The book is, and can only be, the slightest of all slight appreciations. None the less it has been hard and terrible for me to write it. Not only had I said nearly all that I had to say already, but I was depressed at the very start by that conviction of the absurdity of trying to say anything at all, after all that has been said, about Anne, or Emily, or Charlotte Bronte.
Anne’s case, perhaps, was not so difficult. For obvious reasons, Anne Bronte will always be comparatively virgin soil. But it was impossible to write of Charlotte after Mrs. Gaskell; impossible to say more of Emily than Madame Duclaux has said; impossible to add one single little fact to the vast material, so patiently amassed, so admirably arranged by Mr. Clement Shorter. And when it came to appreciation there were Mr. Theodore Watts-Dunton, Sir William Robertson Nicoll, Mr. Birrell, and Mrs. Humphry Ward, lying along the ground. When it came to eulogy, after Mr. Swinburne’s Note on Charlotte Bronte, neither Charlotte nor Emily have any need of praise.
And on Emily Bronte, M. Maeterlinck has spoken the one essential, the one perfect and final and sufficient word.

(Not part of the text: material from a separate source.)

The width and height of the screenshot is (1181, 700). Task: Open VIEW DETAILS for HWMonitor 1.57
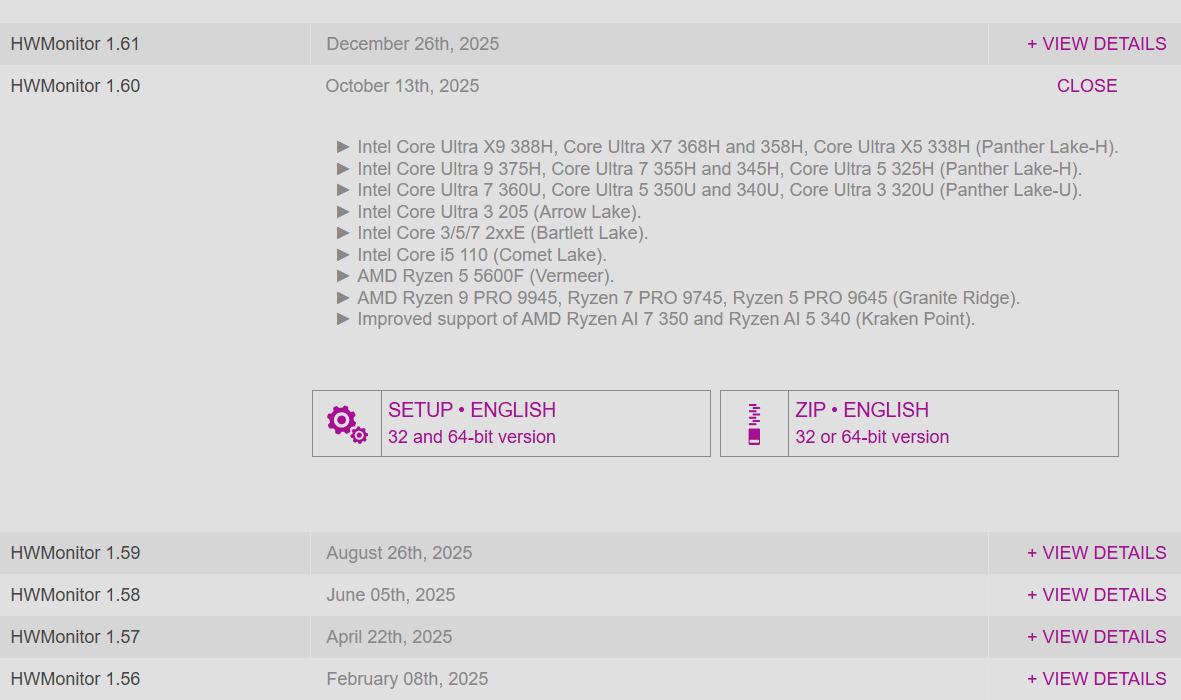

I have “lifted” it unblushingly; for no other word comes near to rendering the unique, the haunting, the indestructible impression that she makes.
So, because all the best things about the Brontes have been said already, I have had to fall back on the humble day-labour of clearing away some of the rubbish that has gathered round them.
Round Charlotte it has gathered to such an extent that it is difficult to see her plainly through the mass of it. Much has been cleared away; much remains. Mrs. Oliphant’s dreadful theories are still on record. The excellence of Madame Duclaux’s monograph perpetuates her one serious error. Mr. Swinburne’s Note immortalizes his. M. Heger was dug up again the other day.
It may be said that I have been calling up ghosts for the mere fun of laying them; and there might be something in it, but that really these ghosts still walk. At any rate many people believe in them, even at this time of day. M. Dimnet believes firmly that poor Mrs. Robinson was in love with Branwell Bronte. Some of us still think that Charlotte was in love with M. Heger. They cannot give him up any more than M. Dimnet can give up Mrs. Robinson.